A recent Twitter post about former N.C. Museum of Natural Sciences resident George the Python received abundant views, likes and shares. It also raised a question that remains popular among museum visitors as they gaze at living animals residing in our exhibits. “What’s its name?”
George was a big draw from the time of his arrival in 1964 to his demise more than two decades later, yet the practice of naming animals in the museum’s living collections ended in the 1970s. “The shift to anonymity reflected a national trend in museum exhibits … (away) from projecting human traits on the live animals they share with visitors.” Yet one passage in “A Long Look at Nature,” a book written by former museum communications director Margaret Martin, reveals a colorful history …
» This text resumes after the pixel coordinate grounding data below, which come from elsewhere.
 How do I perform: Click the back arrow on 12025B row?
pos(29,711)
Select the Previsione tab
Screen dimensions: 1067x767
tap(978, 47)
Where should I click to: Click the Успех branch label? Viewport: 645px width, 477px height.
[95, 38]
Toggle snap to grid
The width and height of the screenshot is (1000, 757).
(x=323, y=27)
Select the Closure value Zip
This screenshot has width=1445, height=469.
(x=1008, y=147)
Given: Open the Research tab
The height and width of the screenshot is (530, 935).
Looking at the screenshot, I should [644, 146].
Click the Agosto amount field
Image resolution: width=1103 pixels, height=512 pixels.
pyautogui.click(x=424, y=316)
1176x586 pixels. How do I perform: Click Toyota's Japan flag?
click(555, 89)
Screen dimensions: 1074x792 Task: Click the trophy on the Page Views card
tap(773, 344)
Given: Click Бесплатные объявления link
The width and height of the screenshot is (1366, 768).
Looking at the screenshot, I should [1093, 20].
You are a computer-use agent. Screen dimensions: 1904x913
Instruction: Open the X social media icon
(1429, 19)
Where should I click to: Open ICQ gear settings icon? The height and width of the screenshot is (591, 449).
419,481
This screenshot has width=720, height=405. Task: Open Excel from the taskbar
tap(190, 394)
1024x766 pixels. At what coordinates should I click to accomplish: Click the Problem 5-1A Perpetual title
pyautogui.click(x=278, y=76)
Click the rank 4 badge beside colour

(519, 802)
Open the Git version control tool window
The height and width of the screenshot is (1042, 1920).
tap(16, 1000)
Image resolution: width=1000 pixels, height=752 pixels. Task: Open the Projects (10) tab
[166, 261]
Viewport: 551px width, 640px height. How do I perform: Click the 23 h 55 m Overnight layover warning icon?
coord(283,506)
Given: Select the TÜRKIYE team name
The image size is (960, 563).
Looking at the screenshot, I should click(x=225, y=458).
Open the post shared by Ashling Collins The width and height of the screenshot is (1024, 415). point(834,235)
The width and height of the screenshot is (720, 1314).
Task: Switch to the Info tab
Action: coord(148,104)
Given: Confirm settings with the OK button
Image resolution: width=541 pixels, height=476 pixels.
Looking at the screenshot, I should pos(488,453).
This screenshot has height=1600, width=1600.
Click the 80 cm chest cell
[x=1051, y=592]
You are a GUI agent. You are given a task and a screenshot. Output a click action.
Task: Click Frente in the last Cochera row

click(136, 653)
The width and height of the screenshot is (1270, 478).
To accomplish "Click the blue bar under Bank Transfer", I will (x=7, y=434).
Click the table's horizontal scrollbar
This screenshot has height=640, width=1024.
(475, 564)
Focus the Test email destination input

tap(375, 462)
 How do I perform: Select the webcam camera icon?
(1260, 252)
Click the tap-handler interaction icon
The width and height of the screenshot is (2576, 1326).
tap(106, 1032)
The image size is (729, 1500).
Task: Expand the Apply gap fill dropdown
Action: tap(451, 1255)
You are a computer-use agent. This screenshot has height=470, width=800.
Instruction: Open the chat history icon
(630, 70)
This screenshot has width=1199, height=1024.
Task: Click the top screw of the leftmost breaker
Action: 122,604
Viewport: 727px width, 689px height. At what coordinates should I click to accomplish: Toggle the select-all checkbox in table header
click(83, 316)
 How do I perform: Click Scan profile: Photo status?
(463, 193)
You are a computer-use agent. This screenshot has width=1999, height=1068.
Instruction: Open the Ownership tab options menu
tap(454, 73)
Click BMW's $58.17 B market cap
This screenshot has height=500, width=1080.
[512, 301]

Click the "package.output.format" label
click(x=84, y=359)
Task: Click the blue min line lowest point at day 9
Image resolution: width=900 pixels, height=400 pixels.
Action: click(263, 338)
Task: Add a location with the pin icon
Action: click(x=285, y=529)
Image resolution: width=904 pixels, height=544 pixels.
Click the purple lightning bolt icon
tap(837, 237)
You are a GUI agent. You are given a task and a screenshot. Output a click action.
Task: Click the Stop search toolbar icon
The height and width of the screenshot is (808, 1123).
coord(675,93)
“Perhaps because of their longevity, live reptiles at the state museum won the affection of visitors and often received nicknames. ‘Pamlico Pink was one of the most beautiful snakes I ever saw,’ wrote William Mann of the zoo. A canebrake rattlesnake from Pamlico County, Pamlico Pink was on display from 1935 to 1946. His portrait was painted for a snake identification guide issued to World War II GIs training in North Carolina. Onslow, a diamondback rattlesnake, was on live display for 15 years, and Columbia the cottonmouth fascinated visitors for many years. In 1964, a record 49-pound snapping turtle was captured near South Creek, christened Big Bad John, and carted to the state museum for a popular living exhibit.
“Live reptiles with nicknames brought in crowds, and gave visitors a way to connect with the animals. No animal in the state was better known than George the Python, a beloved Burmese python that enlarged the state museum’s popular image as ‘the snake museum.’ George received scores of valentines and thousands of letters from visiting school children during his 25 years at the museum; 7,000 people stood in the rain for his ‘Coming Out Party.’ George arrived (already named) from Vietnam in 1964 with a Special Forces sergeant returning to Fort Bragg. Throughout the Vietnam War and for years afterward, military personnel and Vietnamese refugees came to visit the exotic snake. George’s popularity was probably due in part to his size, and partly because he symbolized North Carolina’s unique cultural ties to Vietnam.”
Although not named in Martin’s book, Dewey Simpson was the man who transported the oversize snake – in a suitcase – to the museum after saving George from becoming the featured entree of some Cambodian soldiers in his patrol. Initially kept by the soldiers as a mascot, George was wounded by shrapnel during a Viet Cong attack in 1963, but was patched up by a medic and survived to come to the United States.
The snake’s first, temporary home at the N.C. Museum of Natural Sciences was a hastily converted exhibit case, but George was eventually housed in a custom-built, temperature-controlled enclosure with a climbing tree and swimming pool.
For years thought to be male, George was eventually determined to be a “she” by museum veterinarians. When George was measured in 1985, she was 16 feet long and weighed approximately 120 pounds. She died in 1989 at the ripe old age of 28.
Jon Pishney is head of communications for the N.C. Museum of Natural Sciences.